Emma Tinsley, CEO, Weatherden
London Bio stood out among the many great events of the week for how clearly it reflected the spirit running through LLSW and offered a moment that quietly captured the sector’s resilience. Led by Emma Tinsley (Weatherden, Elevara), Yasin Siraj, BACKED VC, and Jack O’Meara (Aerska), it had a relaxed but purposeful atmosphere.
Emma opened by noting that between the three organizers their ventures had collectively raised almost £200 million in the past year, BACKED VC’s £100 million seed fund, Elevara’s £70 million round, and Aerska’s £21 million raise. It was not shared as a boast, but as a reminder that thoughtful, science-led companies continue to be backed, even in a year often described as difficult.
Their guests brought that same tone to the room. As he steps down as CEO of Recursion, Chris Gibson reflected on the past, present and future, thoughtful and candid, with light moments of humour, including his plan to climb Kilimanjaro with Luke in February.
When Sir Jonathan Symonds, GSK Chairman, spoke about the importance of building partnerships rather than transactions, I realized I was nodding more vigorously than intended. Reader, if you permit, a small and shameless plug follows: at Relation, where I have the privilege of helping shape and grow the organization, our collaborations with GSK reflect exactly that spirit.

Jack O’Meara, CEO, Aerska
Throughout the rest of the week, what stood out was how naturally people interacted. Researchers, investors, engineers, founders and industry leaders moved fluidly between discussions. There was a sense of community, not aspirational, but real, built slowly and deliberately over time.

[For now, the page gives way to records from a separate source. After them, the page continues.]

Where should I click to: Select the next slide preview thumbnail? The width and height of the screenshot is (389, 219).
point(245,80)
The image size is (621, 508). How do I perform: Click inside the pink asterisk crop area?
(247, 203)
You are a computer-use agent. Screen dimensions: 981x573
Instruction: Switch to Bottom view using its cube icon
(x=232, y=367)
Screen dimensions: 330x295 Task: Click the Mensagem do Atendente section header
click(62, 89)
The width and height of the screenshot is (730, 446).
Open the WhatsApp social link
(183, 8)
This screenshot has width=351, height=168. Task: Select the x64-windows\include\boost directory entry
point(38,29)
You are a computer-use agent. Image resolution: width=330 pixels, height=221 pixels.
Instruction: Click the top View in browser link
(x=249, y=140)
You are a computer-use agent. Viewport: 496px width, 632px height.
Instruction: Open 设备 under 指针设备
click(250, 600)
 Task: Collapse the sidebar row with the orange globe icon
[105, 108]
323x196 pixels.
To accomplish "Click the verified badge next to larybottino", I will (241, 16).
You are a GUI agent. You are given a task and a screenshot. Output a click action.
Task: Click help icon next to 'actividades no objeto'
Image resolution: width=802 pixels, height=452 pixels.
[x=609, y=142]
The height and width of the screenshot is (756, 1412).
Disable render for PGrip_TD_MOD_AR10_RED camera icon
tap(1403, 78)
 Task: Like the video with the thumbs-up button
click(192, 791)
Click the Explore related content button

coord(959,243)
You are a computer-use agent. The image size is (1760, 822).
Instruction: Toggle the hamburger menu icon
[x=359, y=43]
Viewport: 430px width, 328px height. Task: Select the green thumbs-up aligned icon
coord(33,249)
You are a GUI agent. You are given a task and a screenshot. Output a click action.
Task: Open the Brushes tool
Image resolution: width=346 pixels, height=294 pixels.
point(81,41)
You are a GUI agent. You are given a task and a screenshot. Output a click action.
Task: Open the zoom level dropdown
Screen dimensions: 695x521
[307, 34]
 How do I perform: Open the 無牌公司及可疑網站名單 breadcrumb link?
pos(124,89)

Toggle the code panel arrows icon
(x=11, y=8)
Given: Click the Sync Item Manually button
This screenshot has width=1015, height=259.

People were focused not only on their own companies but on strengthening the wider ecosystem and making London an even better place to do impactful science. The city’s strength lies in its people: biologists, chemists, machine learning scientists, experimentalists, engineers, and computational scientists who choose to build here.
Without this talent, innovation is not possible, and London continues to attract and cultivate exceptional people.
As a dual European-British national and as a Londoner, I felt pride throughout the week. The pride came from seeing how far the ecosystem has come, how collaborative and open it feels, and how committed people are to building something of long-term value. London Life Sciences Week showed that London is not aspiring to become a global center for life sciences; it is already operating as one.
What feels most exciting is that its future is being shaped not by any single institution, but by a collective, a community choosing, together, to build something meaningful for the patients that are waiting.